WRITTEN EXERCISE 1.
In the listing, switch "checkbox" to "check box" wherever it occurs in the stretch from the line containing "Click the separator" through the end of the listing. Return only those lines, with everything else left unchanged.
>> start DOCUMENT EXTRACT
Nanocoating by condensed layer deposition

The process for depositing nanocoatings using CLD is illustrated in Fig. 1a. Nanoparticle substrates are first dispersed in a liquid hydrocarbon as the oil phase (e.g., heptane in this work). A small, measured amount of water is then added and fully dispersed in the oil phase. When the water is above its saturation point (Supplementary Fig. 1)23, it condenses out on the nanoparticle surface. A nanoscale water film is thus conformally formed on the surface of the nanoparticles due to interfacial tension between polar water and nonpolar oil. When a chemical precursor is injected into the nanoparticle dispersion, it reacts with the condensed water film to form a metal oxide nanocoating. After separating out the solid substrates, the oil phase can be recycled by vacuum filtration and distillation, and reused.

Fig. 1: Synthesis of nanocoatings in condensed layer deposition (CLD).
>> end DOCUMENT EXTRACT
>> start DATA SUPPLIED
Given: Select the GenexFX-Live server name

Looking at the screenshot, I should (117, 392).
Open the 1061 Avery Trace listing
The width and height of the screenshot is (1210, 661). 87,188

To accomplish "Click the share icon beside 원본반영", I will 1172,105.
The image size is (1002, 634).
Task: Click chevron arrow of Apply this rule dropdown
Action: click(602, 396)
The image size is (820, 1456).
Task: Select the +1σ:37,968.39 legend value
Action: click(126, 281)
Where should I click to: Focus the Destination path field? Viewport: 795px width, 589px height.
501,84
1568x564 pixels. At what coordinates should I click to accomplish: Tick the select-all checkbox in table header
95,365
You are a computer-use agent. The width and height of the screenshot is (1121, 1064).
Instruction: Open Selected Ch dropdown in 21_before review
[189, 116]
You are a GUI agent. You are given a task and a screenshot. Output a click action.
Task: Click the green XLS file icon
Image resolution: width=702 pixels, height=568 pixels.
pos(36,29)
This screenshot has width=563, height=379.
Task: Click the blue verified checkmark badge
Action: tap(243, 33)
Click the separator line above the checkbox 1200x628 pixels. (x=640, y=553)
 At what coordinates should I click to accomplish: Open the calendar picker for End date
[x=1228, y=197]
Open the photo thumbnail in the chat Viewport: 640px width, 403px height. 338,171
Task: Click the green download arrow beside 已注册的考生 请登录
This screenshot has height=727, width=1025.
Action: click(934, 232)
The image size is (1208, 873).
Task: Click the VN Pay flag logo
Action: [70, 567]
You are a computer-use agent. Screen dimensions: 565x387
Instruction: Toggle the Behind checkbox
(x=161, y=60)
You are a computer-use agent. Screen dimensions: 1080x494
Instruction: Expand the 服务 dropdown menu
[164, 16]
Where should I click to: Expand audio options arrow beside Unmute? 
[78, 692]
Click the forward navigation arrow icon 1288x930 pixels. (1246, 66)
>> end DATA SUPPLIED
WRITTEN EXERCISE 2.
From the passage on condensed layer deposition, copy the stretch from "Nanocoating by condensed" through "distillation, and reused." word for word.

EXERCISE RESULT 1.
Click the separator line above the check box 1200x628 pixels. (x=640, y=553)
 At what coordinates should I click to accomplish: Open the calendar picker for End date
[x=1228, y=197]
Open the photo thumbnail in the chat Viewport: 640px width, 403px height. 338,171
Task: Click the green download arrow beside 已注册的考生 请登录
This screenshot has height=727, width=1025.
Action: click(934, 232)
The image size is (1208, 873).
Task: Click the VN Pay flag logo
Action: [70, 567]
You are a computer-use agent. Screen dimensions: 565x387
Instruction: Toggle the Behind check box
(x=161, y=60)
You are a computer-use agent. Screen dimensions: 1080x494
Instruction: Expand the 服务 dropdown menu
[164, 16]
Where should I click to: Expand audio options arrow beside Unmute? 
[78, 692]
Click the forward navigation arrow icon 1288x930 pixels. (1246, 66)

EXERCISE RESULT 2.
Nanocoating by condensed layer deposition

The process for depositing nanocoatings using CLD is illustrated in Fig. 1a. Nanoparticle substrates are first dispersed in a liquid hydrocarbon as the oil phase (e.g., heptane in this work). A small, measured amount of water is then added and fully dispersed in the oil phase. When the water is above its saturation point (Supplementary Fig. 1)23, it condenses out on the nanoparticle surface. A nanoscale water film is thus conformally formed on the surface of the nanoparticles due to interfacial tension between polar water and nonpolar oil. When a chemical precursor is injected into the nanoparticle dispersion, it reacts with the condensed water film to form a metal oxide nanocoating. After separating out the solid substrates, the oil phase can be recycled by vacuum filtration and distillation, and reused.